Dataset:
——

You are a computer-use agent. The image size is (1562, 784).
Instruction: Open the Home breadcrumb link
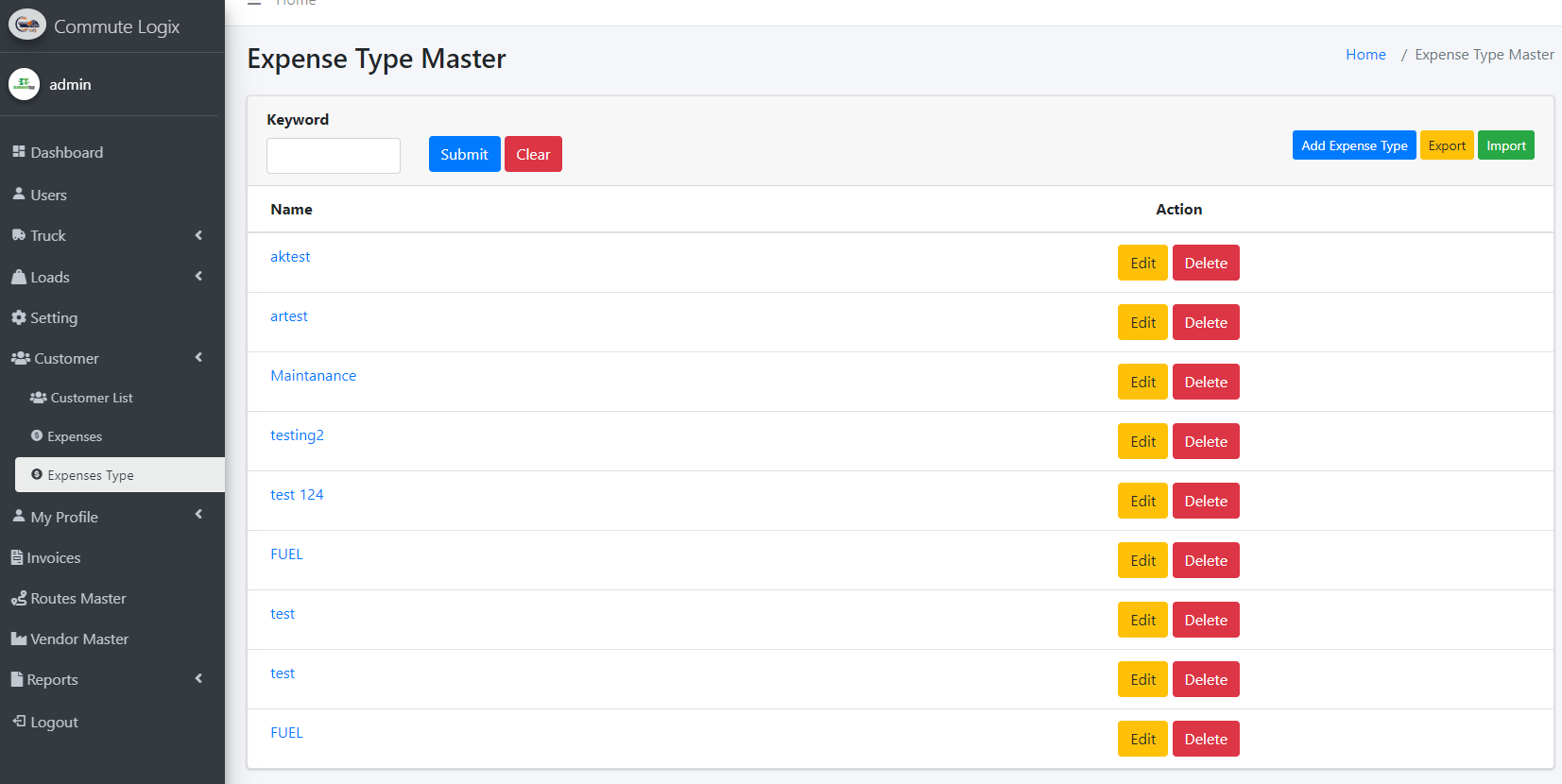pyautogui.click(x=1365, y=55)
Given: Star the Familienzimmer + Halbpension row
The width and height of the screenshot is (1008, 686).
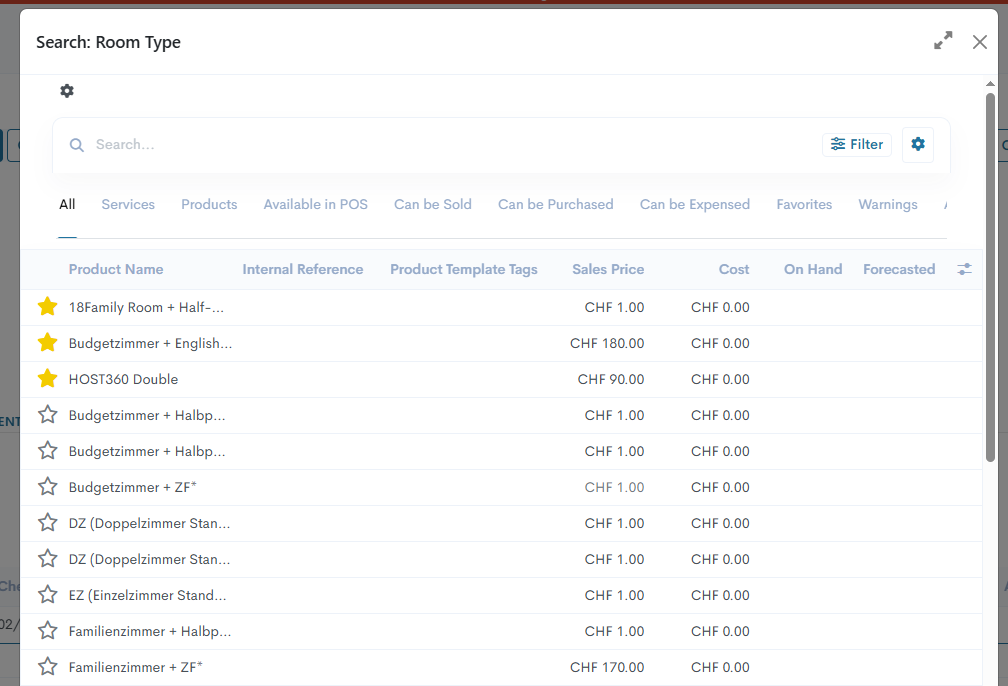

——

Exercise aim:
Copy every item above word for word, leaving out the pictures.

Exercise solution:
You are a computer-use agent. The image size is (1562, 784).
Instruction: Open the Home breadcrumb link
pyautogui.click(x=1365, y=55)
Given: Star the Familienzimmer + Halbpension row
The width and height of the screenshot is (1008, 686).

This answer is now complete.